Armed with this justification, I proceeded to the venerated halls of rationale and calm: social media. I asked my friends if they participated in similar snack skullduggery... and almost immediately got more than two dozen replies.
Kim, a single mother of two, inters adult party snacks, such as smoked almonds and imported olives, as well as Sour Patch Kids in the one place her children tremble to go: her underwear drawer. After Christine’s husband repeatedly Hoovered the Provolone cheese (“He leaves me the American!” she laments), she has become the Frank Lloyd Wright of fridge planning, with her favorite snack expertly blended into its surroundings. Melissa, who describes her teenage son as a “human garbage disposal,” tucks away cookies in old boxes of healthy cereal or her office filing cabinet, and candy inside her high heel boots. Meanwhile, Greg, the tallest person in his household, is always able to keep his illicit stash of fancy chocolate safely out of reach.
Noting that “there will be World War III if snacks are missing in [our] household,” Khareem, a married mother of a toddler with a second child on the way, has an inventory of secret snacks that rivals my own: Cool Ranch Doritos, Chips Ahoy!, Twizzlers, Snickers, and cupcakes from grocery chain Big Y that she hides in under-bed storage containers and empty baby-formula tins. She strongly believes her husband’s opposite taste in ice cream helps their marriage but recently bought a mini fridge with a lock on it to deter looters from her popsicle stash.
“Mind you,” Khareem says of her family, “they all have their own snacks.
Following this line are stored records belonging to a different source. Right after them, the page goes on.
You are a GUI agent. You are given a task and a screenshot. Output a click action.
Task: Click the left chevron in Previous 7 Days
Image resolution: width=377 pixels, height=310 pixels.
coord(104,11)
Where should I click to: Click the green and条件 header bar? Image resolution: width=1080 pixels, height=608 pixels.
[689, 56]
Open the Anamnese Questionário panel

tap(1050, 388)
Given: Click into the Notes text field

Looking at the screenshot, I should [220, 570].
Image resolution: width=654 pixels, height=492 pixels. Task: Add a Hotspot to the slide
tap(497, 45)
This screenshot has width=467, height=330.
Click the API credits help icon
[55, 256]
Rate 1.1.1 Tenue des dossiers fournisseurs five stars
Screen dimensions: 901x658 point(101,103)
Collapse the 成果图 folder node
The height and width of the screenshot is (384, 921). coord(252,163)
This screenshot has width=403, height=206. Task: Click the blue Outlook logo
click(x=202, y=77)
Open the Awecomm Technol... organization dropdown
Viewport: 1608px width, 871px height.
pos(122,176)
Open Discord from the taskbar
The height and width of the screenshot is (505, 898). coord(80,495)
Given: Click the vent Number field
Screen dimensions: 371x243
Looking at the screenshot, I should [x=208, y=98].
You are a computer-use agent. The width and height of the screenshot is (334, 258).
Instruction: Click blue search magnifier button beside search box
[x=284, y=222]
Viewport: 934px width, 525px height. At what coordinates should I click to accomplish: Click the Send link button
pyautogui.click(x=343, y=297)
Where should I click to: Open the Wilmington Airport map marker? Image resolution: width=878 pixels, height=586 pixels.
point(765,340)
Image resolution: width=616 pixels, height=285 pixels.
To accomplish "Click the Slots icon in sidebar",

But my snacks taste better.”
Sugary snacks top the list of the most commonly hidden foods. “Our brain requires a lot of energy in the form of sugar or glucose,” explains Quach. “Research shows that when we eat sweet foods, we get a hit of dopamine, which is similar to the effect of cocaine.” And since dopamine is released not just during a pleasurable activity, but in anticipation of it, even looking forward to enjoying some forbidden fruit-flavored gummies can create a powerful chemical rush that makes the brain crave more.
So until I can invent a snack food made out of bell peppers and onions, the only foods my equal-opportunity snarfer of a spouse doesn’t like, I’ll have to content myself with stockpiling store-bought snacks among the candleholders, utensil caddies, and other party decorations he never seems to need until I’ve stuffed them with vodka-filled truffles.